AIM 1: Using the account of shorebird birding at Heislerville, decide whether each statement agrees with it: (a) the writer saw large groups of shorebirds in the water and mud; (b) the World Series of Birding took place last month; (c) the writer expected to learn these birds easily. Answer yes or no for each and quote the deciding words.
AIM 2: Carry on the account of shorebird birding at Heislerville, starting after its final sentence.

EXTRACT TO READ:
— Begin —

Standing at the edge of the impoundments at Heislerville, we saw large groups of shorebirds standing in the water and mud.  To me, one brownish bird running along looks pretty much like any other.  Well except for leg color and bill length and whether that bill is curved or straight, long or short.  OMG, this is soooo hard!  And I don’t understand why they call these shorebirds, since we most often seem to do this birding on buggy salt marshes (i.e. places where no one would lay out in the sun).  I am so not going to ever learn these birds.  Do I even care?  I was convinced that this lesson in shorebird identification was a pretty hopeless endeavor.

After returning home from the trip, I realize that many birders blog about their birding experiences at the impoundment, and it isn’t just the crazy folks posting scouting reports for the World Series of Birding (which occurred last weekend).  For example of one of these blogs and to get a sense of the scenary, see: http://dawnandjeffsblog.blogspot.com/2009/05/birding-impoundment-heislervillenj.html.  Nuts. Fanatics.

— End —

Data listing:
— Begin —

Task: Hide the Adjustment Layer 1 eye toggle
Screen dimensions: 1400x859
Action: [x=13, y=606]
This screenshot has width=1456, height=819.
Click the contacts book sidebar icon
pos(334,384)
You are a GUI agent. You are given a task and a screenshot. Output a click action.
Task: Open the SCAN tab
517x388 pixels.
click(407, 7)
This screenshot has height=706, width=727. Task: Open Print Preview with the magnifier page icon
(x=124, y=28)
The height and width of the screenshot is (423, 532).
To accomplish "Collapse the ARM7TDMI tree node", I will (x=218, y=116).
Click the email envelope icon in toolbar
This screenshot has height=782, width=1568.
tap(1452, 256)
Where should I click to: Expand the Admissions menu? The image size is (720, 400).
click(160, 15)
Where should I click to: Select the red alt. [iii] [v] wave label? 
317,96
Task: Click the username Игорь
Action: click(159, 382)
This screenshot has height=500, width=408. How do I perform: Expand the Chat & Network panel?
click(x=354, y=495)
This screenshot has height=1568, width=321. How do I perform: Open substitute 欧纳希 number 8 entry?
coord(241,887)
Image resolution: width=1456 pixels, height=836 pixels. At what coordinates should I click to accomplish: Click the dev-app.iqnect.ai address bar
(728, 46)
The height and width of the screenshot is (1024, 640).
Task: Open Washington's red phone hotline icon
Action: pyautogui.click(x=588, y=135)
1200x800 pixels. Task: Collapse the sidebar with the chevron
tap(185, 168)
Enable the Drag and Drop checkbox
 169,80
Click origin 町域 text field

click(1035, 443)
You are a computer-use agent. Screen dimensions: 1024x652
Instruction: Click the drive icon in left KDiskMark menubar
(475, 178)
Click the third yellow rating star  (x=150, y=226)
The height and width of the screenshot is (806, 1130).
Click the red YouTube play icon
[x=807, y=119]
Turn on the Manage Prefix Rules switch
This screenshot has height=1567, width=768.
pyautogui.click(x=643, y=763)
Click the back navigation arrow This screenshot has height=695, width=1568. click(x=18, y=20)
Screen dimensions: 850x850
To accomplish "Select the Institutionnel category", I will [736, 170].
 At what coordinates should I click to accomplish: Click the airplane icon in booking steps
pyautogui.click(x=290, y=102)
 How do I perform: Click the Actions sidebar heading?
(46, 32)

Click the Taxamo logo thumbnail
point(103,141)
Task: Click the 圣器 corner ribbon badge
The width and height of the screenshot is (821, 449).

— End —

OUTPUT 1:
(a) Yes: "we saw large groups of shorebirds standing in the water and mud."
(b) No: "(which occurred last weekend)."
(c) No: "I am so not going to ever learn these birds."

OUTPUT 2:
As we were leaving via the dirt road that goes around one of the bodies of water, I spotted an adult Bald Eagle -- always a nice bird, and much easier to identify than the peeps.  And then, a first!  A Diamondback Terrapin.  Not a bird, but a reptile (so related evolutionarily speaking) and very cool nevertheless.  Terrapin is a word of Algonquian origin, torope.

William Penn speaking of Native American speech noted, "I know not a language spoken in Europe that hath words of more sweetness or greatness, in accent or emphasis, than theirs."

I knew that terrapins were in the region and that much attention goes into their protection.  But despite many trips to southern Jersey, I had never seen one “in the wild” – as wild as New Jersey can be considered.   The swirled patterns on the shells reminded me of the psychology visual perception tests, the optical illusion drawings that somehow reveal the workings of your neural networks.   The O’s on the terrapin’s belly were almost comical. This individual was a plump, large, and very greenish specimen.  It appeared to be trying to lay eggs – in the middle of the road.  No one ever said they are smart.  But their habitat is disappearing, and they experience many other threats thanks to human activities.  We waited until she (?) moved to the edge before driving on and we wished her luck.

Diamondback Terrapin (Photo by Corey Husic)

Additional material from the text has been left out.